「支払準備金」以外のお金を、別の銀行の預金口座へ…
前回の続きです。
このような仕組みがあるからこそ、銀行は、預金のかなりの部分を貸し出しに回すことができる。預金の一部をキープしておけば残りを貸し出しに回してもいいですよという制度のことを、部分準備制度という。
そして、貸し出しに回さずにキープしておく金額を支払準備と呼ぶ。支払いのために準備しておくお金、という意味である。この部分準備制度が、お金を増やすマジックの正体である。どうやってお金を増やすのかのタネ明かしをしていこう。
仮に、支払準備率が10%だったとする。そして、A銀行に預金が総額100億円あったとしよう。すると、A銀行は10億円(100億円×10%)を支払準備としてキープし、残りの90億円を貸し出しに回す。そして、貸し出された90億円は、また別の銀行の預金口座に預けられることになる。
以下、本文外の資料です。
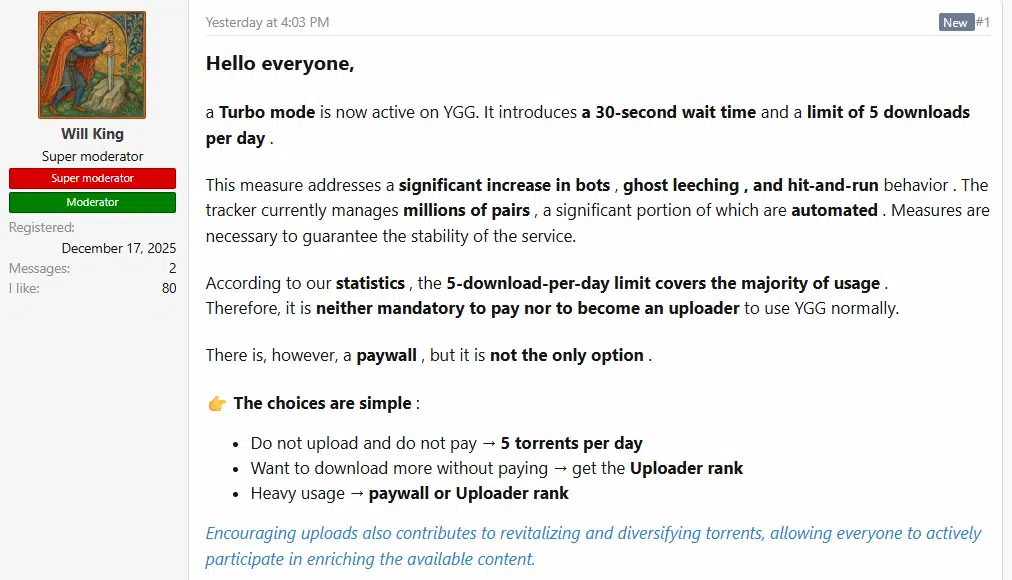The image size is (1012, 580).
Task: Click the 'December 17, 2025' registration date
Action: pyautogui.click(x=118, y=248)
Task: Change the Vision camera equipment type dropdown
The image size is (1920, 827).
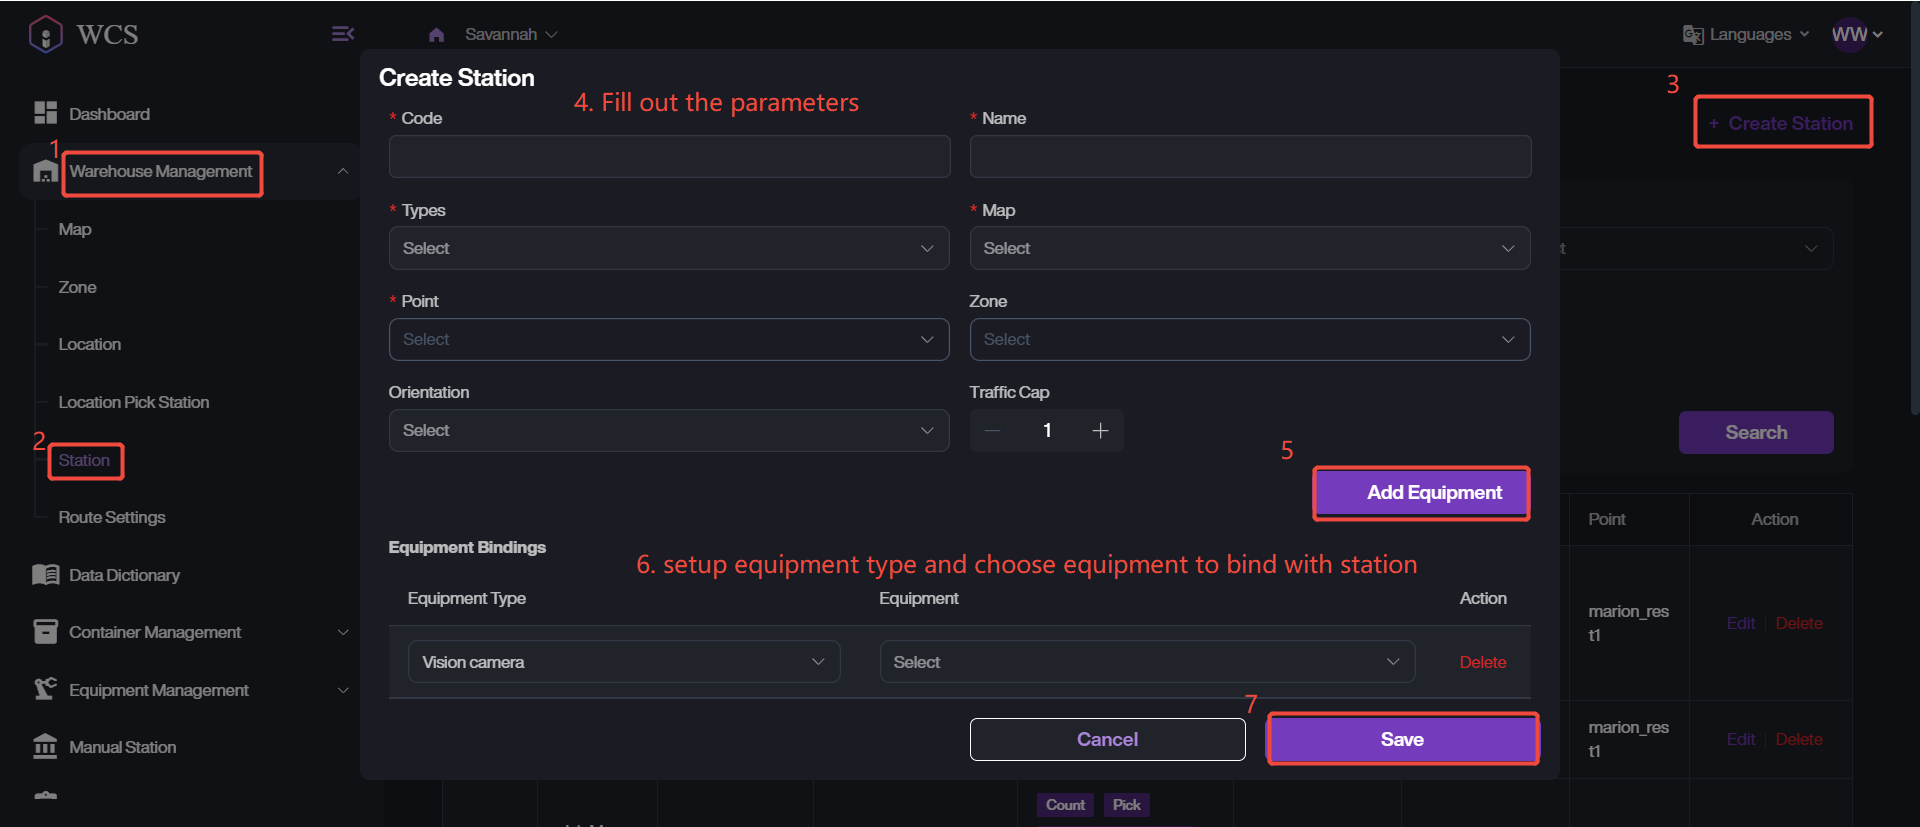Action: (623, 662)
ここでは、仮にB銀行に預けられたとしよう。ここで、不思議なことが起こる。もともとは100億円だったのに、銀行の貸し出しという業務を通じて、A銀行とB銀行を合わせて190億円の預金があることになるのだ。
なぜこのようなことが起きるかを説明する。
もともとの100億円は、A銀行の預金者たちが預けたお金である。つまり、A銀行の預金口座の通帳残高を全部足し合わせると100億円になるわけだ。そして、A銀行が90億円貸し出した後も、この通帳残高の総額は100億円のままである。A銀行の預金者がお金を引き出したわけではないので、当たり前のことだ。
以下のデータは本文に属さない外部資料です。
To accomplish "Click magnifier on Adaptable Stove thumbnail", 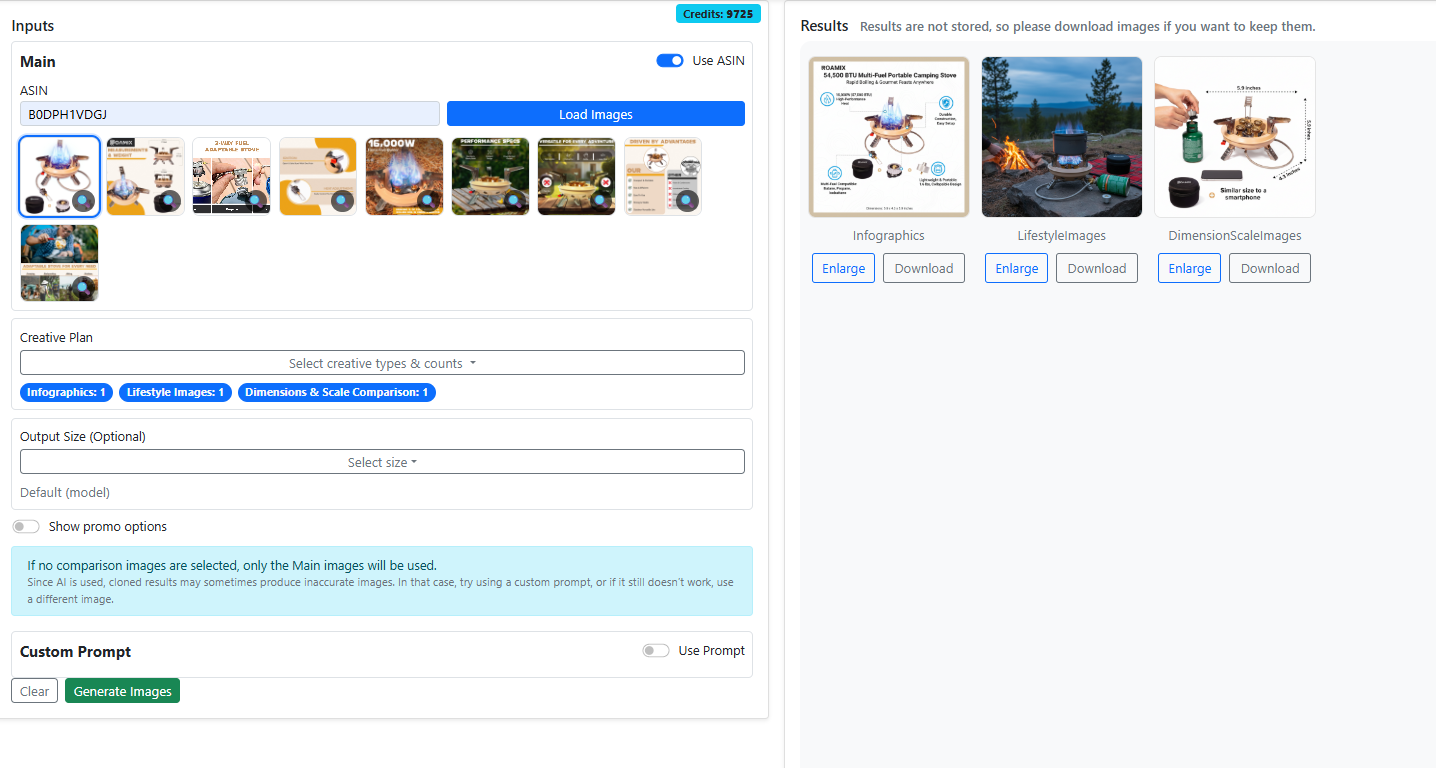I will point(84,286).
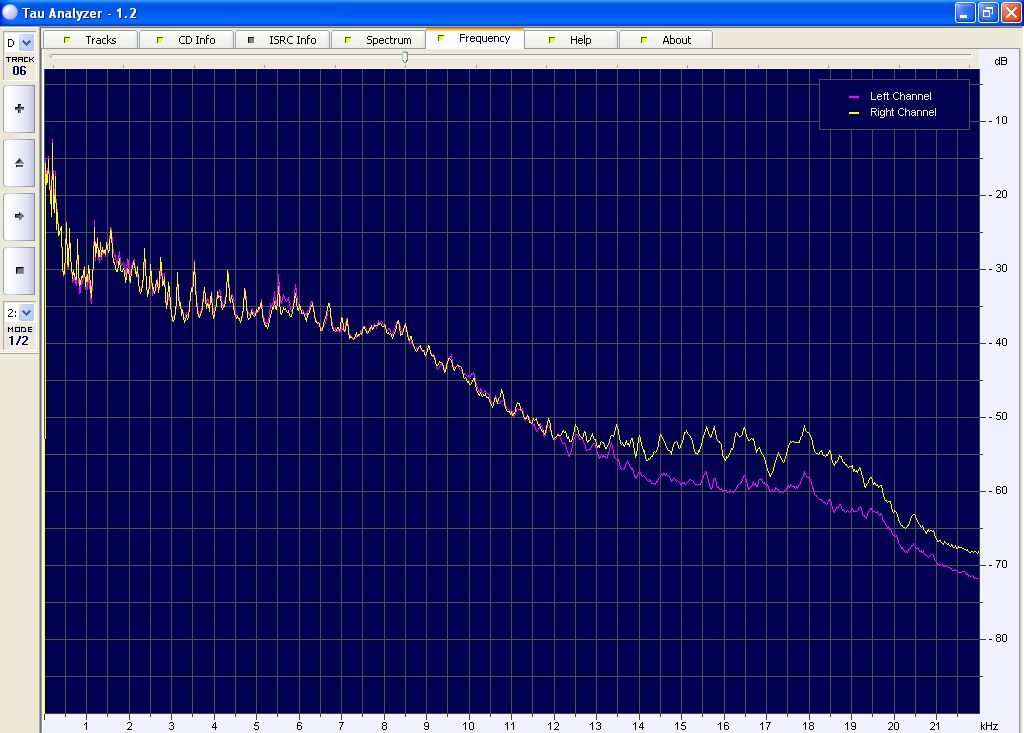Show the Spectrum tab

pos(378,40)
けれども、A銀行の中には現金は10億円しか残っていない。預金者の引き出しと預け入れは大数の法則によっておよそバランスするので、10億円準備しておけば十分対応できるというわけだ。
残りの90億円はどこへ行ったかというと、B銀行の預金口座に入っている。つまり、A銀行とB銀行の中にある現金の総額は100億円(A銀行:10億円、B銀行:90億円)だが、A銀行とB銀行の通帳残高の総額は190億円(A銀行:100億円、B銀行:90億円)になっているのだ。
さらにB銀行は、90億円のうち9億円(90億円×10%)を支払準備としてキープし、残りの81億円を貸し出しに回す。このとき、当然ながらB銀行の通帳残高は90億円のままである。しかし、B銀行の中には現金は9億円しか残っておらず、残り81億円はC銀行の預金となっている。
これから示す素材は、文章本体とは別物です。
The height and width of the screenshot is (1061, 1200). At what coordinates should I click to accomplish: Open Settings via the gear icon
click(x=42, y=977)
同じことが連鎖していって、お金はどんどん増えていく。世の中に出回る現金の総額は100億円で変わっていないが、A銀行、B銀行、C銀行・・・とすべての銀行を合わせたときの通帳残高の総額は増えていくわけだ。
最終的に、お金はどこまで膨らむのか?
最終的にはどこまで膨らむかというと、以下の式で計算される額までである。
世の中に出回ったお金=100億円+100億円×90%+100億円×90%×90%+・・・
要は、預金の9割が貸し出しに回り、その貸し出しは別の銀行の預金になって、その預金の9割がまた貸し出しに回って・・・ということがずっと続くので、すべての銀行の預金の合計値はこのような式で表されるのだ。
この計算を解くには、高校で習う等比数列の公式を使う必要がある。公式に当てはめると、答えは1千億円になる。つまり、100億円の現金が、1千億円の通帳残高を生み出したことになる。このように、銀行が世の中に出回るお金の量を何倍にも膨らませることを、信用創造という。